**Schriftliche Aufgabe 1:** Gib den Text über die gelbe Porzellanvase in genau zwei Sätzen wieder.
**Schriftliche Aufgabe 2:** Welche Spuren erzählen laut dem Satz, der mit „Es sind die kleinen Macken“ beginnt, die persönlichen Geschichten zu den Objekten? Zähle alle auf.

━━ Text ━━

Ich möchte erzählen, wie Kintsugi – die alte japanische Technik des “Goldflickens” – eine kleine Narbe in meinem Herzen geschlossen hat:
Bis vor einigen Jahren leuchtete mal hier, mal da eine kleine dickbauchige, gelbe Porzellanvase in unserem Haus. Filigran und kunstvoll bemalt mit Blumen, hat sie mir immer wieder ein Lächeln ins Gesicht gezaubert. Bis zu dem Tag, als sie mir einfach aus der Hand fiel. Zack!
Scherben bringen Glück? Das mag für profane Frühstückstassen gelten, nicht aber für die kleine gelbe Vase, die ich vor vielen Jahren von meiner Großmutter geschenkt bekommen habe.
So ein liebgewonnenes Erinnerungsstück darf nicht einfach zu Bruch gehen. Aber es geht. Manchmal ist auch das Teil der Geschichte.
Dingen, die wir benutzen und gebrauchen, müssen wir erlauben, die Patina des Alters und Gebrauchsspuren anzusetzen. Es sind die kleinen Macken, die Risse, die Abschürfungen, die uns die ganz persönlichen Geschichten zu den Objekten erzählen.

━━━
━━ Vorliegende Auflistung ━━

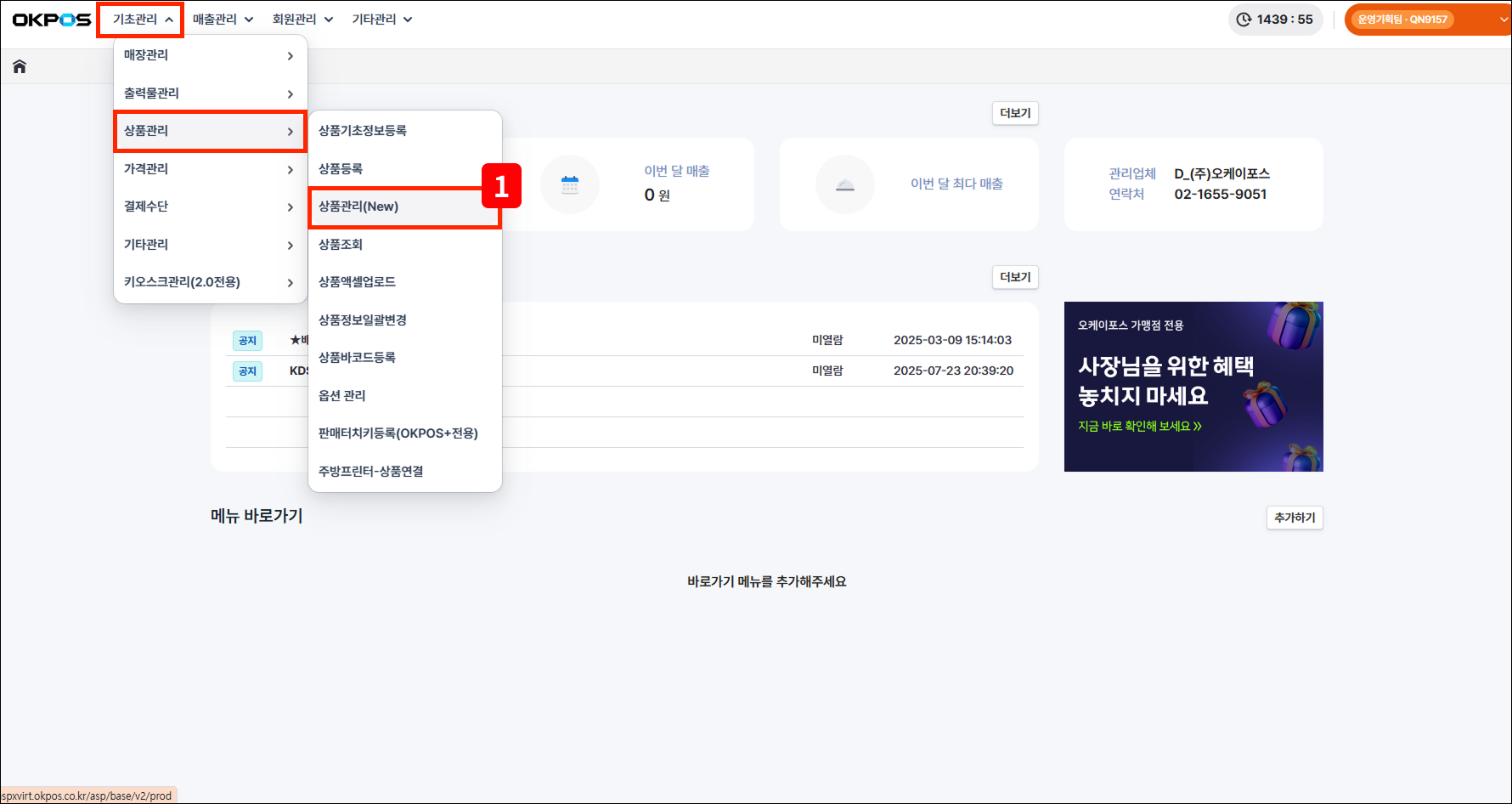Open the user account dropdown 운영기획팀 QN9157
The image size is (1512, 804).
(1427, 20)
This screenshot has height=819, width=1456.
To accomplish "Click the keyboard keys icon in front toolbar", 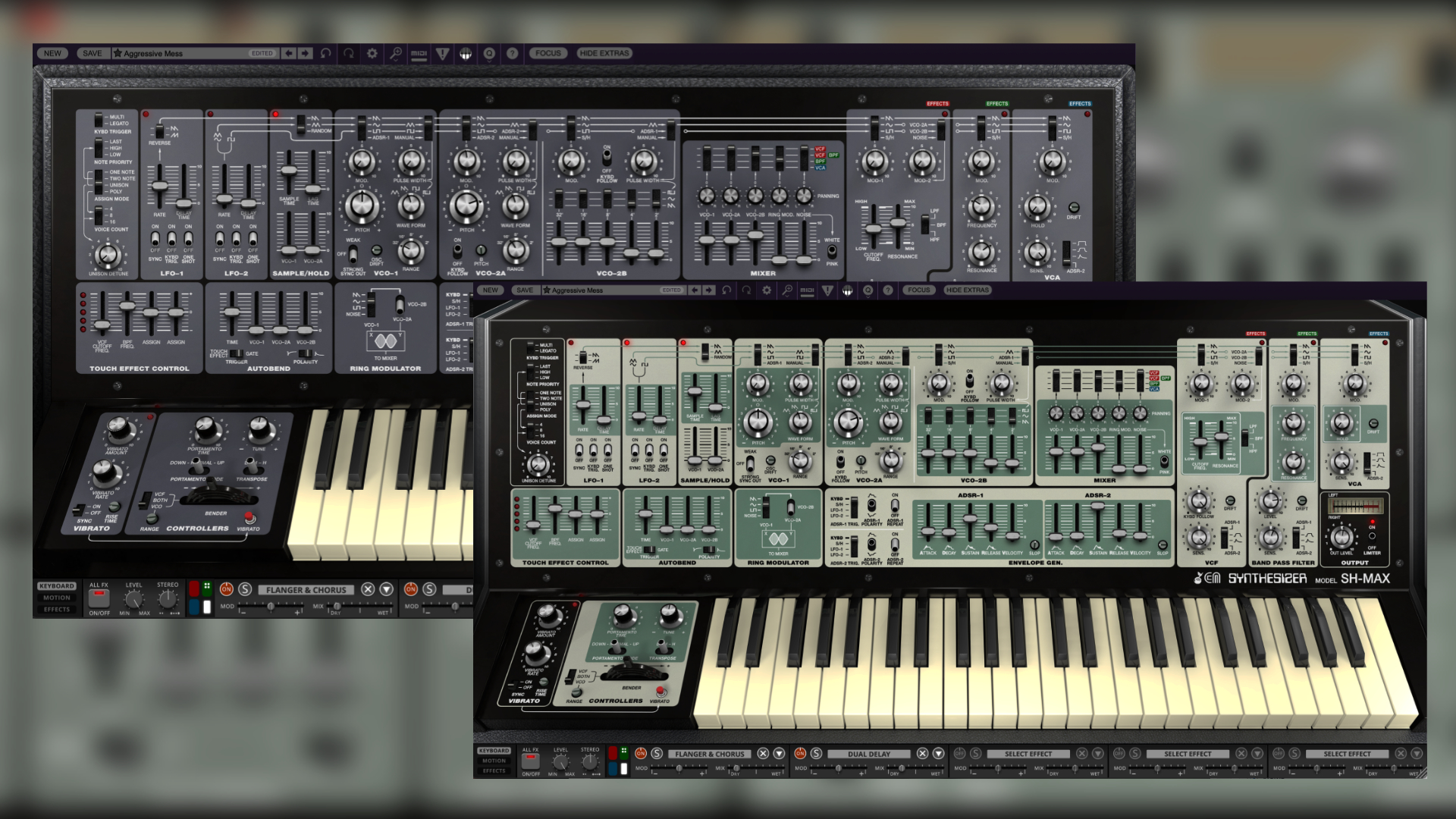I will 848,290.
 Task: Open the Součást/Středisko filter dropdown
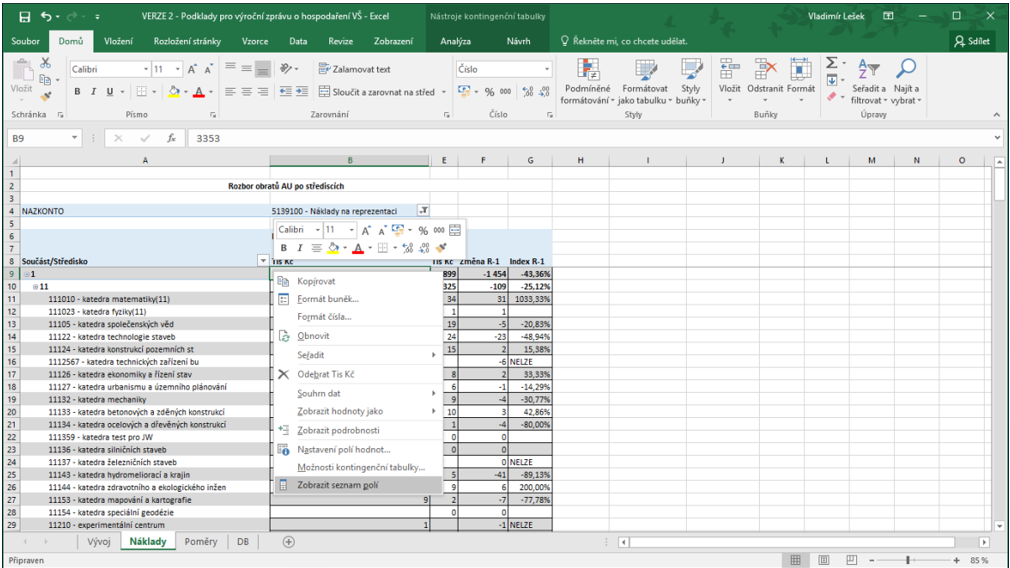263,261
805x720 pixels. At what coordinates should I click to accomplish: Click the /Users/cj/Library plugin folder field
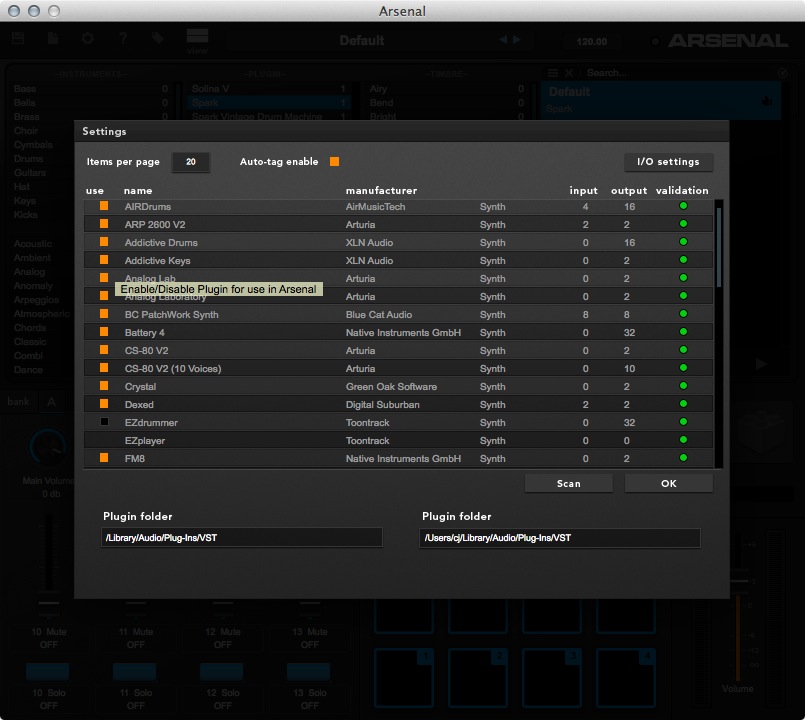click(x=559, y=538)

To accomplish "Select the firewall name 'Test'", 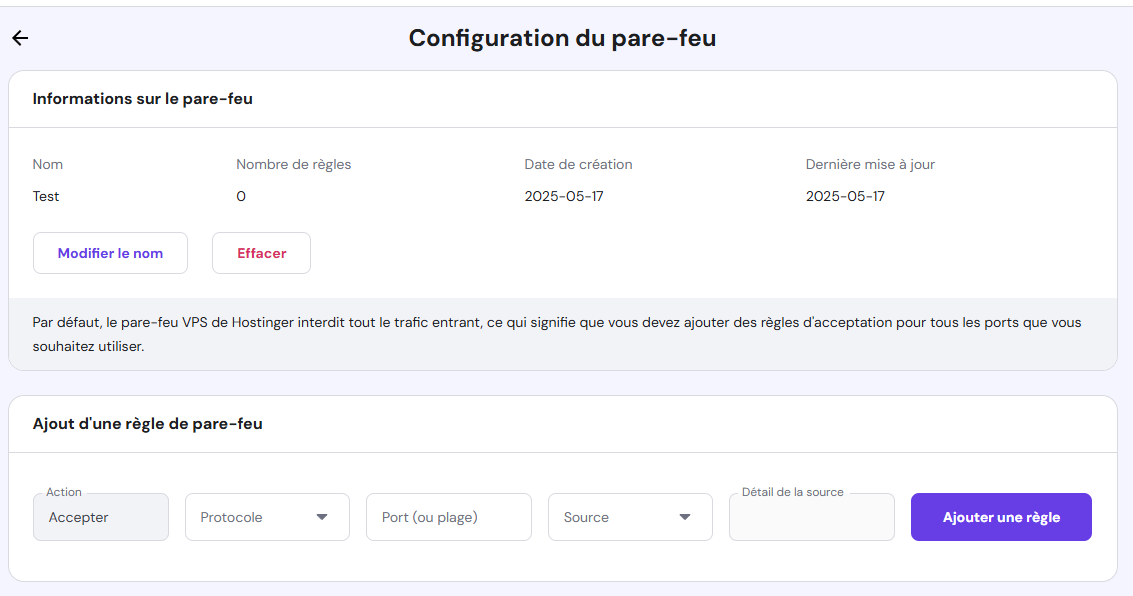I will (x=45, y=196).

━━━

**Musterlösung 1:** Der Text will erzählen, wie Kintsugi, die alte japanische Technik des „Goldflickens“, eine kleine Narbe im Herzen der erzählenden Person geschlossen hat, nachdem ihr eine von der Großmutter geschenkte, mit Blumen bemalte gelbe Porzellanvase aus der Hand gefallen war. Solche Erinnerungsstücke sollten zwar nicht zu Bruch gehen, tun es aber doch, und Gebrauchsgegenständen müsse man Patina und Gebrauchsspuren erlauben, weil gerade Macken, Risse und Abschürfungen ihre persönlichen Geschichten erzählen.

**Musterlösung 2:** die kleinen Macken, die Risse, die Abschürfungen